Can you reproduce the passage from the patch description below word for word, between "Le mardi 16" and "still be leveraged.", inclusive?

[start of Provided passage]

Le mardi 16 novembre 2010 à 21:15 -0800, John Fastabend a écrit :
> This patch provides a mechanism for lower layer devices to
> steer traffic using skb->priority to tx queues. This allows
> for hardware based QOS schemes to use the default qdisc without
> incurring the penalties related to global state and the qdisc
> lock. While reliably receiving skbs on the correct tx ring
> to avoid head of line blocking resulting from shuffling in
> the LLD. Finally, all the goodness from txq caching and xps/rps
> can still be leveraged.
> 
> Many drivers and hardware exist with the ability to implement
> QOS schemes in the hardware but currently these drivers tend
> to rely on firmware to reroute specific traffic, a driver
> specific select_queue or the queue_mapping action in the
> qdisc.
> 
> None of these solutions are ideal or generic so we end up
> with driver specific solutions that one-off traffic types
> for example FCoE traffic is steered in ixgbe with the
> queue_select routine. By using select_queue for this drivers
> need to be updated for each and every traffic type and we
> loose the goodness of much of the upstream work. For example
> txq caching.
> 
> Firmware solutions are inherently inflexible. And finally if
> admins are expected to build a qdisc and filter rules to steer
> traffic this requires knowledge of how the hardware is currently
> configured. The number of tx queues and the queue offsets may
> change depending on resources. Also this approach incurs all the
> overhead of a qdisc with filters.
> 
> With this mechanism users can set skb priority using expected
> methods either socket options or the stack can set this directly.
> Then the skb will be steered to the correct tx queues aligned
> with hardware QOS traffic classes. In the normal case with a
> single traffic class and all queues in this class every thing
> works as is until the LLD enables multiple tcs.
> 
> To steer the skb we mask out the lower 8 bits of the priority
> and allow the hardware to configure upto 15 distinct classes
> of traffic. This is expected to be sufficient for most applications
> at any rate it is more then the 8021Q spec designates and is
> equal to the number of prio bands currently implemented in
> the default qdisc.
> 
> This in conjunction with a userspace application such as
> lldpad can be used to implement 8021Q transmission selection
> algorithms one of these algorithms being the extended transmission
> selection algorithm currently being used for DCB.

[end of Provided passage]
[start of Supplied material]

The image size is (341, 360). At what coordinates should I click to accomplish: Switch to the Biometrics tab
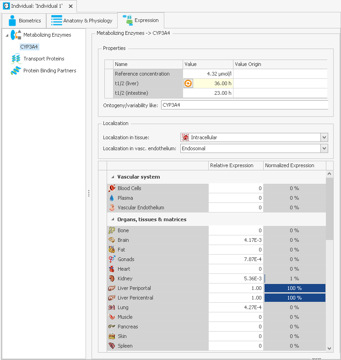(24, 21)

[end of Supplied material]

Solved problem
Le mardi 16 novembre 2010 à 21:15 -0800, John Fastabend a écrit :
> This patch provides a mechanism for lower layer devices to
> steer traffic using skb->priority to tx queues. This allows
> for hardware based QOS schemes to use the default qdisc without
> incurring the penalties related to global state and the qdisc
> lock. While reliably receiving skbs on the correct tx ring
> to avoid head of line blocking resulting from shuffling in
> the LLD. Finally, all the goodness from txq caching and xps/rps
> can still be leveraged.